Time drift issues
#1
Some users and me have experienced time drift in some sopine modules. This manifests as a date jumping randomly in the future, for example around the year 2114.

Some system output:


Code:
[email protected]:~# date
Fri Nov 30 15:16:29 UTC 2114
[email protected]:~# cat /etc/fake-hwclock.data
2114-11-30 14:46:01
[email protected]:~# hwclock
2019-10-10 23:45:40.014568+00:00


This was discussed before in another thread (original) but I've decided to make a new thread due to the original one describing a different problem.


EDIT1: Strangely the drift is consistent between nodes. Here the output of another tainted node:


Code:
[email protected]:~# date
Fri Nov 30 15:33:07 UTC 2114
[email protected]:~# cat /etc/fake-hwclock.data
2114-11-30 14:46:01
[email protected]:~# hwclock
2019-10-10 23:54:15.532921+00:00


The actual hardware clock shows a different time than the master, but the 'fake' hardware clock time is exactly the same.
  Reply
#2
(10-17-2019, 06:30 AM)Unkn0wn Wrote: Thanks for your help. Would you say running hwclock -s is a reliable temporary solution?
Those kernel messages are interesting though.

Moved from link see for background details.  Unfortunately, I've had varied results with hwclock -s. If it works it's better than nothing but it can throw the clock a few microseconds in either direction and software may not like that.  However, while module 1 appears to be completely cured module 2 is still going down.  If we look at the PSU as changing parameters, then I believe the attached serial wires on module 1 may be affecting this as well.  If this is true, then it's very possibly a hardware issue with the board itself. Changing PSU and having dangling wires could change the noise and parasitic capacitance causing the SoC to misbehave. I'm not an EE and lack the tools to properly investigate that line of thinking.

I've updated module 2 to use hwclock -w; hwclock -s .  This should minimize clock jumps by first saving the RTC and then loading it but it's only been 24 hours.  Next time it goes down, I'm pulling the serial wires and moving them to module 2 and observing what happens.
  Reply
#3
(10-17-2019, 09:16 AM)venix1 Wrote:
(10-17-2019, 06:30 AM)Unkn0wn Wrote: Thanks for your help. Would you say running hwclock -s is a reliable temporary solution?
Those kernel messages are interesting though.

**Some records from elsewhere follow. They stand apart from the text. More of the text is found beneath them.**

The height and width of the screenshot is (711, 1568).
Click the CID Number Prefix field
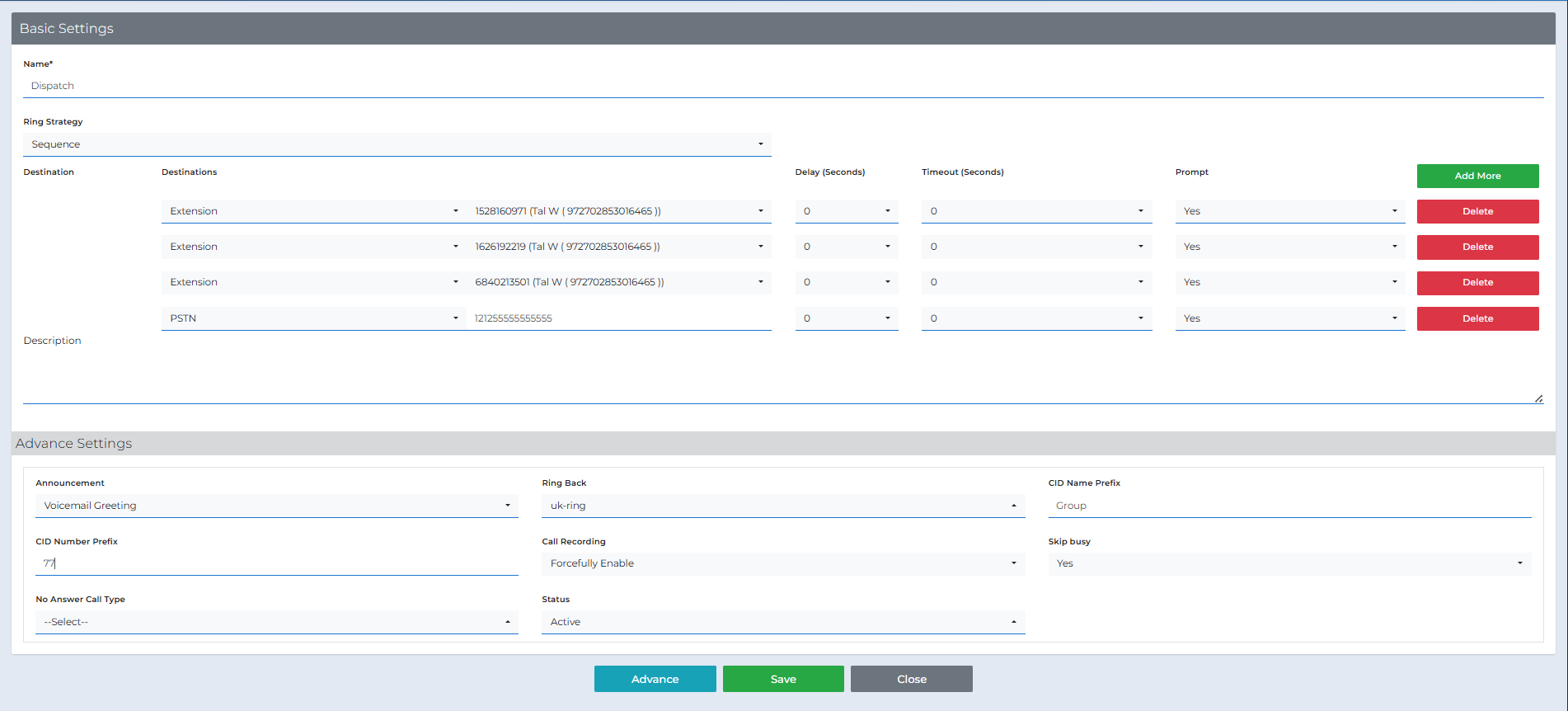point(276,563)
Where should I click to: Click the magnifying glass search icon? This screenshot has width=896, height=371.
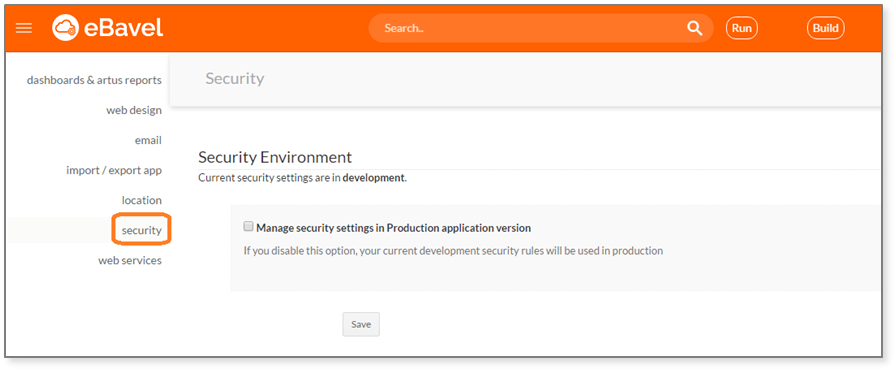click(694, 28)
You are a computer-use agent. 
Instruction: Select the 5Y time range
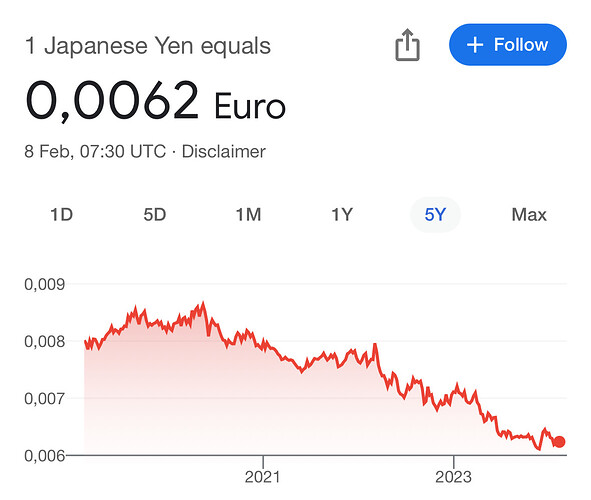click(435, 215)
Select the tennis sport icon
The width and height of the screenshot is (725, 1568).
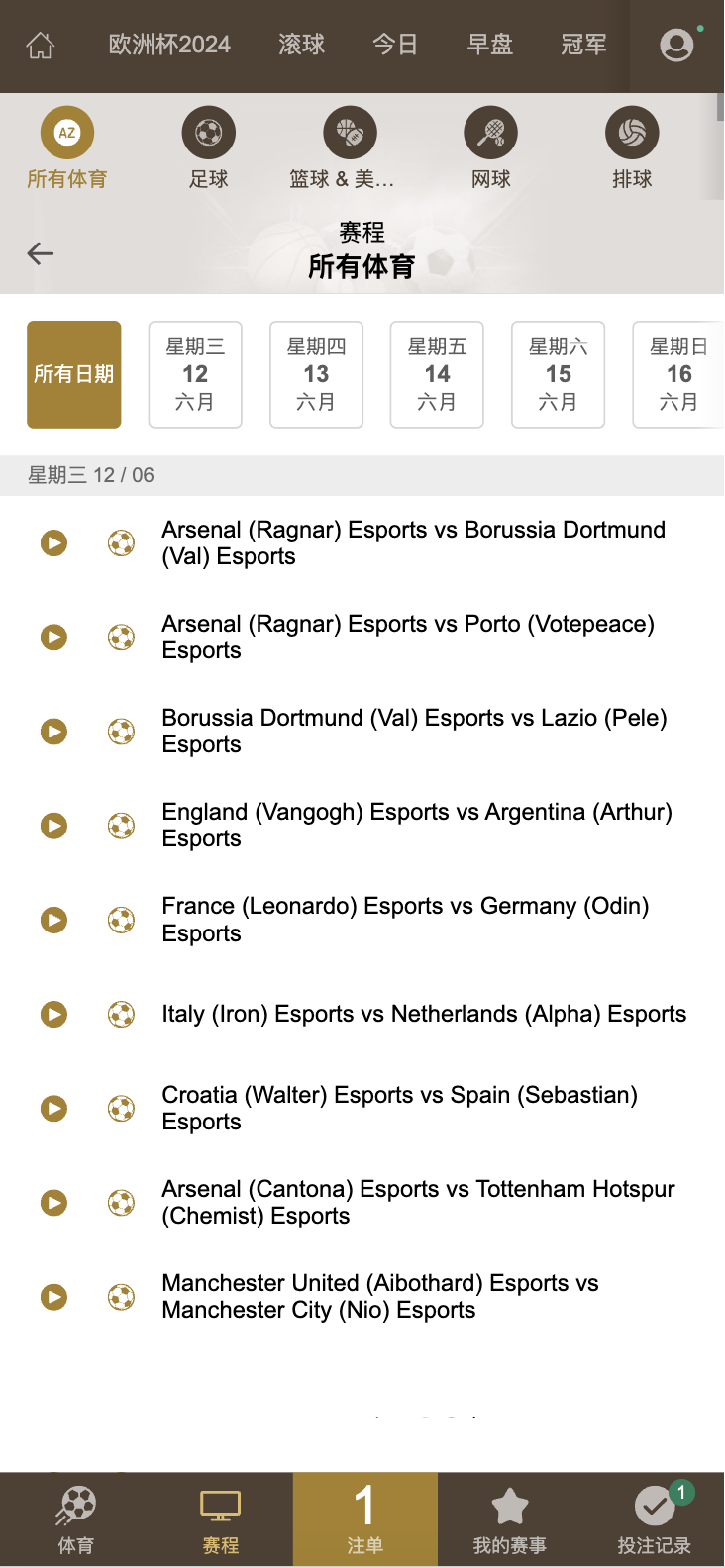pyautogui.click(x=491, y=133)
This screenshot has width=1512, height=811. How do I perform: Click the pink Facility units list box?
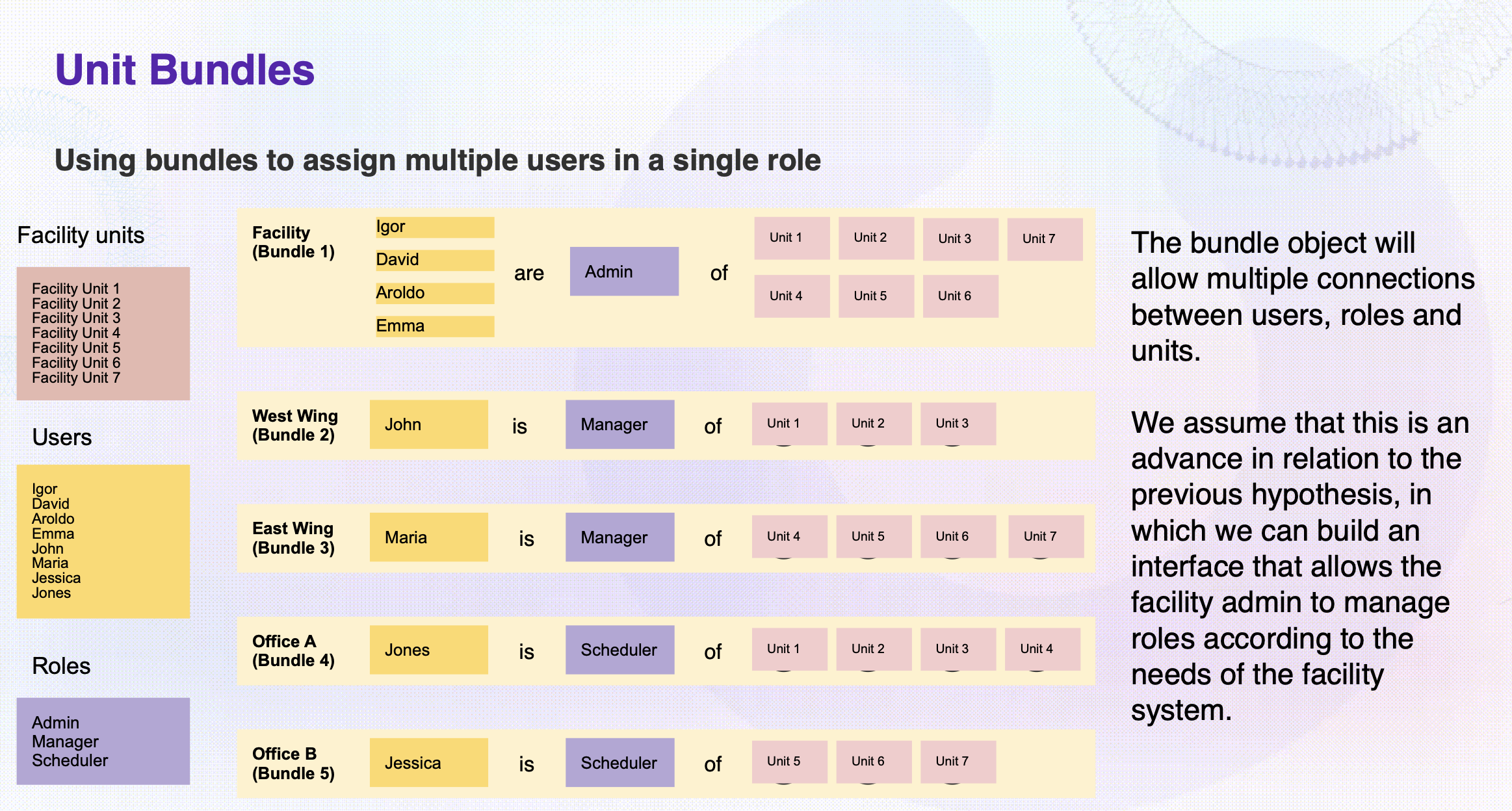(x=103, y=333)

Moved from link see for background details.  Unfortunately, I've had varied results with hwclock -s. If it works it's better than nothing but it can throw the clock a few microseconds in either direction and software may not like that.  However, while module 1 appears to be completely cured module 2 is still going down.  If we look at the PSU as changing parameters, then I believe the attached serial wires on module 1 may be affecting this as well.  If this is true, then it's very possibly a hardware issue with the board itself. Changing PSU and having dangling wires could change the noise and parasitic capacitance causing the SoC to misbehave. I'm not an EE and lack the tools to properly investigate that line of thinking.

I've updated module 2 to use hwclock -w; hwclock -s .  This should minimize clock jumps by first saving the RTC and then loading it but it's only been 24 hours.  Next time it goes down, I'm pulling the serial wires and moving them to module 2 and observing what happens.

I'm no EE either, but shouldn't the electrical noise from the PSU be filtered out? Anyway, I had varying results with what node went haywire first.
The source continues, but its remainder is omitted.